INF-Vertrag

INF-Vertrag
US-Präsident Reagan (rechts) und der Sowjetische Generalsekretär Gorbatschow (links) unterzeichnen den INF Vertrag im Weißen Haus, 1987.
Am 1. Juni 1988 erfolgte die Unterzeichnung der Ratifizierungsurkunden im Kreml in Moskau.

Als INF-Verträge (Intermediate Range Nuclear Forces, zu deutsch: nukleare Mittelstreckensysteme) oder als Washingtoner Vertrag über nukleare Mittelstreckensysteme bezeichnet man die Verträge über die Vernichtung aller Raketen mit mittlerer und kürzerer Reichweite (500 bis 5500 Kilometer) und deren Produktionsverbot zwischen der Sowjetunion und den USA vom 8. Dezember 1987.

Inhaltsverzeichnis

Entstehung

In den 1970ern kam es in einer Entspannungsphase des Kalten Kriegs mit den SALT-Verträgen und dem ABM-Vertrag zu einer ersten Begrenzung der strategischen Nuklearrüstung.

Die Sowjetunion begann am Ende der 1970er Jahre, moderne RSD-10/SS-20-Mittelstreckenraketen zu stationieren. Im Vergleich zu den Vorgängersystemen SS-4 und SS-5 wiesen sie eine größere Reichweite, Genauigkeit, Mobilität und Zerstörungskraft auf und wurden daher von der NATO als Bedrohung Westeuropas eingestuft. Dies hatte 1979 den NATO-Doppelbeschluss zur Folge. In ihm wurde die Stationierung eigener Pershing II-Mittelstreckenraketen und Cruise Missiles im NATO-Gebiet beschlossen, falls die sowjetischen Mittelstreckenraketen nicht abgezogen würden. Nachdem die Sowjetunion anfangs nur nach einer Rücknahme des Doppelbeschlusses zu Verhandlungen bereit war, gelang es dem Bundeskanzler Helmut Schmidt und Außenminister Hans-Dietrich Genscher, den Kreml davon zu überzeugen, dass die Aufnahme von Rüstungskontrollverhandlungen über nukleare Mittelstreckensysteme angesichts der NATO-Nachrüstung auch im sowjetischen Interesse liegt. Die Sowjetunion fand sich allerdings ausschließlich zu Vorgesprächen mit den USA bereit und nahm an der Konferenz vom 17. Oktober bis 17. November 1980 in Genf teil. Am 24. September 1981 einigten sich US-Außenminister Alexander Haig und sein sowjetischer Kollege Andrej Gromyko bei ihrem ersten Treffen zu Beginn der 36. Vollversammlung der Vereinten Nationen in New York darauf, die Verhandlungen am 30. November 1981 in Genf fortzuführen. Sie wurden von einer Ständigen Beratungskommission der USA und der Sowjetunion geführt und im Westen als Standing Consultative Commission (SCC) bezeichnet. Die NATO hatte Ende 1979 außerdem eine besondere Konsultationsgruppe für INF-Verhandlungen gegründet, die als Special Consultative Group (SCG) gemeinsame Verhandlungspositionen der NATO-Partner erarbeitete und die westliche Verhandlungspositionen koordinierte.

> **Was zu tun ist**
Gib aus dem Text über den INF-Vertrag alles von „In den 1970ern“ bis hinunter zu „der strategischen Nuklearrüstung.“ wortgetreu wieder. Die Auflistung wird hierfür nicht gebraucht.

> **Datenzeilen**
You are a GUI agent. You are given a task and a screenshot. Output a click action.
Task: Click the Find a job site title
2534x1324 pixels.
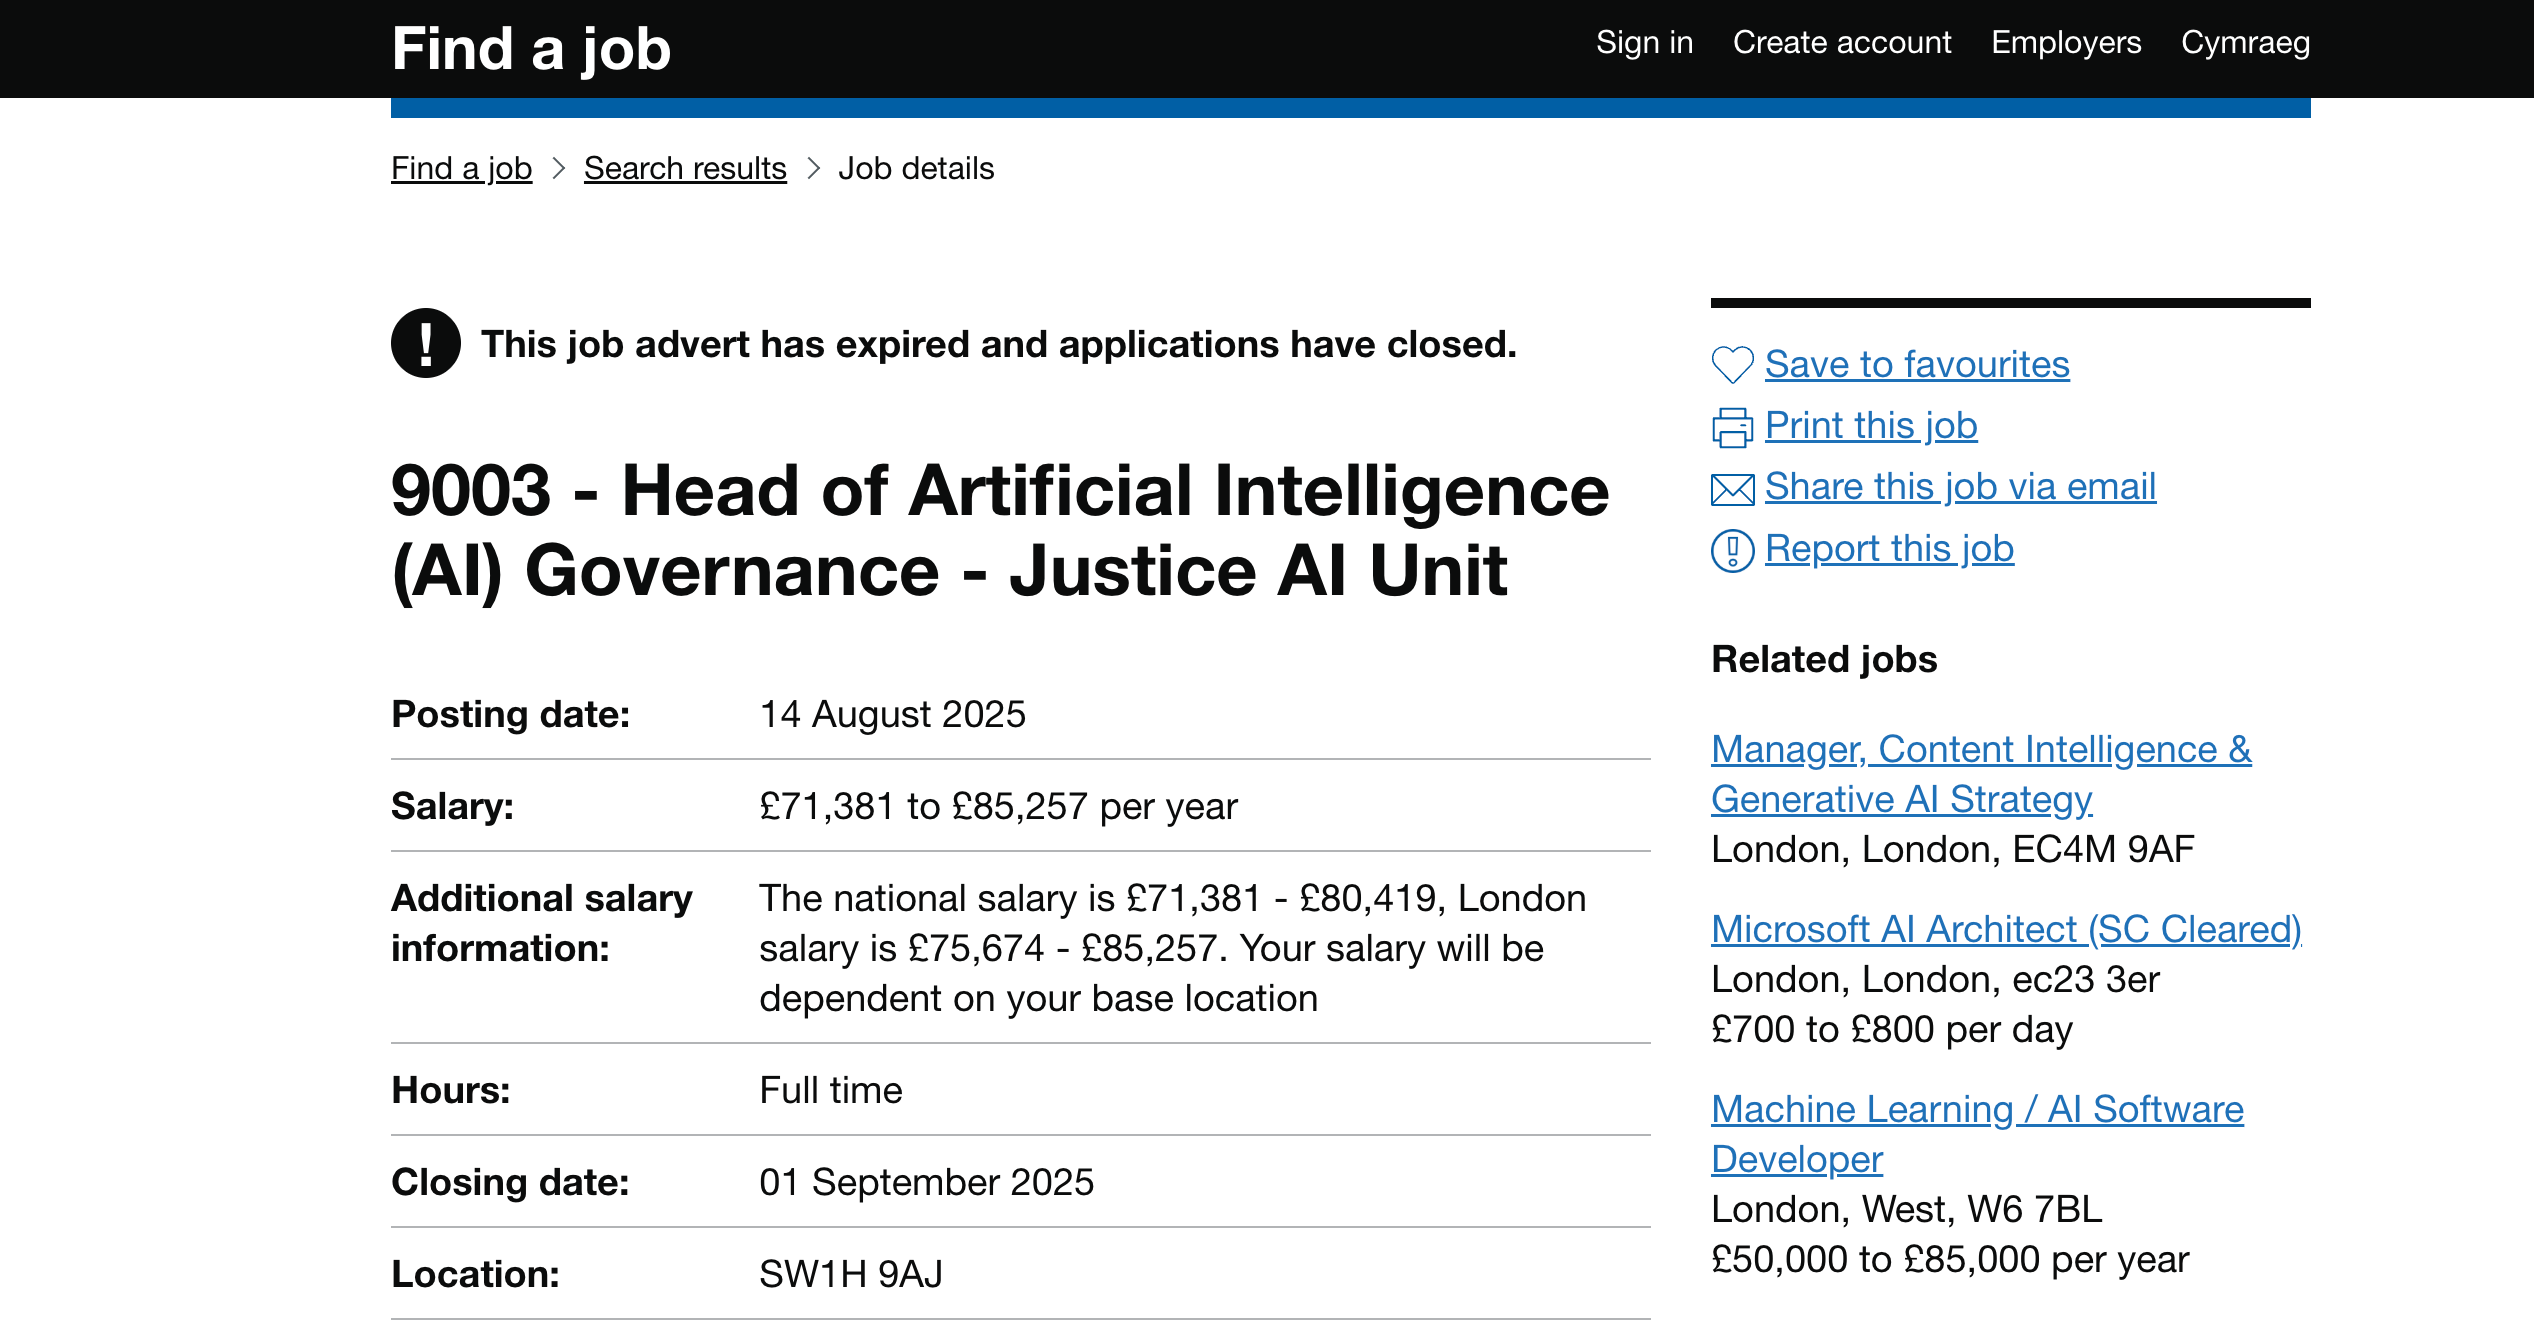coord(531,48)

> **Lösung unten**
In den 1970ern kam es in einer Entspannungsphase des Kalten Kriegs mit den SALT-Verträgen und dem ABM-Vertrag zu einer ersten Begrenzung der strategischen Nuklearrüstung.